→ **SUPPLIED PASSAGE**:
# Moots vrs Hampsten Titanio



## lemond2001 (Nov 22, 2001)

Ok I know that I am going on a long shot here. But Moots makes Andy Hampsten Titanio.

I was wondering if anyone has one and can tell me anything about it. It is very close to the Vamoots but with longer chain stays.

It looks to be the same price and was thinking about getting one.


----------



## 633 (Feb 10, 2004)

lemond2001 said:


> Ok I know that I am going on a long shot here. But Moots makes Andy Hampsten Titanio.
> 
> I was wondering if anyone has one and can tell me anything about it. It is very close to the Vamoots but with longer chain stays.
> 
> It looks to be the same price and was thinking about getting one.

→ **Dataset items**:
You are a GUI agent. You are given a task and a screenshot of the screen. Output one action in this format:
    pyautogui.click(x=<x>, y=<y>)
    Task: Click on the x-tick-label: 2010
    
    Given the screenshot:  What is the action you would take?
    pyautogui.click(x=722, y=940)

* * *

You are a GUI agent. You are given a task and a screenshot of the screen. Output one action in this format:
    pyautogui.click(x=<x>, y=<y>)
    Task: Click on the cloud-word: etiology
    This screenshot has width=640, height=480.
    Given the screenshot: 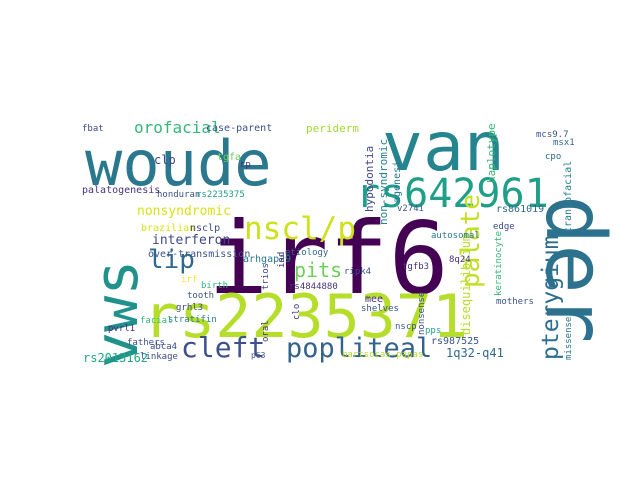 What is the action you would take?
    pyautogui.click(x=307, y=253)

→ **QUESTIONS TO ANSWER**:
1. In the forum thread about the Hampsten Titanio, what does the first poster say sets it apart from the Vamoots?
2. Pick up the forum thread about the Moots-built Hampsten Titanio and resume it from its last line.

→ **EXERCISE ANSWERS**:
1. It has longer chain stays.

2.
I was looking at one on eBay a year or so ago. I e-mailed Andy Hampsten with some questions about the bike, and he got back to me a week or 10 days later. He was very willing to be helpful about how it differed from the Moots. Unfortunately, I've deleted the e-mail, but you could find the e-mail address on the Hampsten Cycles web site.


----------



## Phat&SlowVelo (Nov 27, 2004)

*Somebody here*

Just got a warthog not to long ago, Maybe it was Moosedrver? I can't remember?? Sick lookin frame though. That little hog stamp on the rear brake bridge was Van Gough like.


----------



## alienator (Jun 11, 2004)

Phat&SlowVelo said:


> Just got a warthog not to long ago, Maybe it was Moosedrver? I can't remember?? Sick lookin frame though. That little hog stamp on the rear brake bridge was Van Gough like.



Why dat? Did it only have one ear? Was it surrounded by comely, scantily clad Caribbean womins?


----------



## Moosedryvr (Apr 2, 2004)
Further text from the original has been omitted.